begin Data in this exercise

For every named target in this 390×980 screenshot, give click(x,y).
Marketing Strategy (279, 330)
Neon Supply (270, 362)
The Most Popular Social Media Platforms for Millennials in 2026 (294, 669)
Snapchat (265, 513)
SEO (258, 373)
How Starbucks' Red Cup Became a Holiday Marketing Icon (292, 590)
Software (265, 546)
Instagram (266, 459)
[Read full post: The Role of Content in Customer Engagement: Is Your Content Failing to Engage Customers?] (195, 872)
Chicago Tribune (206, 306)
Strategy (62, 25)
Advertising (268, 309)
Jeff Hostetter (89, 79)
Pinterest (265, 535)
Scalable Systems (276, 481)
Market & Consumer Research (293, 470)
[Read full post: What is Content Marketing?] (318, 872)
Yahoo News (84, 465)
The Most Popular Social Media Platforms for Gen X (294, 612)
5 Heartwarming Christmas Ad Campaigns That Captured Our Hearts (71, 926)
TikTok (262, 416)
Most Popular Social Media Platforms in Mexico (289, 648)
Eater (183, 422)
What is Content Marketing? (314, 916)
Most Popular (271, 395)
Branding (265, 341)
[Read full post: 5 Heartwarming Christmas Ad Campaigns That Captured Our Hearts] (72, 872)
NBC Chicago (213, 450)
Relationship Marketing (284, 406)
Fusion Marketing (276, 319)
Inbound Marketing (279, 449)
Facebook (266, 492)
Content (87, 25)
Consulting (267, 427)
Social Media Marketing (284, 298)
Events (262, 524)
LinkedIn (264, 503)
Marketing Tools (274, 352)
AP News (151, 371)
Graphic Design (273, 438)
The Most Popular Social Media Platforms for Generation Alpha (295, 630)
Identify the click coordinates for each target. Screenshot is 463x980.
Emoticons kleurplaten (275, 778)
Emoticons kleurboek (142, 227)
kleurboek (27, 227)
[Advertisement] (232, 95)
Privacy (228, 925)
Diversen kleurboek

end Data in this exercise

# [What you need to do]
Copy out every line of the material above without changing anything.

# [Answer below]
For every named target in this 390×980 screenshot, give click(x,y).
Marketing Strategy (279, 330)
Neon Supply (270, 362)
The Most Popular Social Media Platforms for Millennials in 2026 (294, 669)
Snapchat (265, 513)
SEO (258, 373)
How Starbucks' Red Cup Became a Holiday Marketing Icon (292, 590)
Software (265, 546)
Instagram (266, 459)
[Read full post: The Role of Content in Customer Engagement: Is Your Content Failing to Engage Customers?] (195, 872)
Chicago Tribune (206, 306)
Strategy (62, 25)
Advertising (268, 309)
Jeff Hostetter (89, 79)
Pinterest (265, 535)
Scalable Systems (276, 481)
Market & Consumer Research (293, 470)
[Read full post: What is Content Marketing?] (318, 872)
Yahoo News (84, 465)
The Most Popular Social Media Platforms for Gen X (294, 612)
5 Heartwarming Christmas Ad Campaigns That Captured Our Hearts (71, 926)
TikTok (262, 416)
Most Popular Social Media Platforms in Mexico (289, 648)
Eater (183, 422)
What is Content Marketing? (314, 916)
Most Popular (271, 395)
Branding (265, 341)
[Read full post: 5 Heartwarming Christmas Ad Campaigns That Captured Our Hearts] (72, 872)
NBC Chicago (213, 450)
Relationship Marketing (284, 406)
Fusion Marketing (276, 319)
Inbound Marketing (279, 449)
Facebook (266, 492)
Content (87, 25)
Consulting (267, 427)
Social Media Marketing (284, 298)
Events (262, 524)
LinkedIn (264, 503)
Marketing Tools (274, 352)
AP News (151, 371)
Graphic Design (273, 438)
The Most Popular Social Media Platforms for Generation Alpha (295, 630)
Identify the click coordinates for each target. Screenshot is 463x980.
Emoticons kleurplaten (275, 778)
Emoticons kleurboek (142, 227)
kleurboek (27, 227)
[Advertisement] (232, 95)
Privacy (228, 925)
Diversen kleurboek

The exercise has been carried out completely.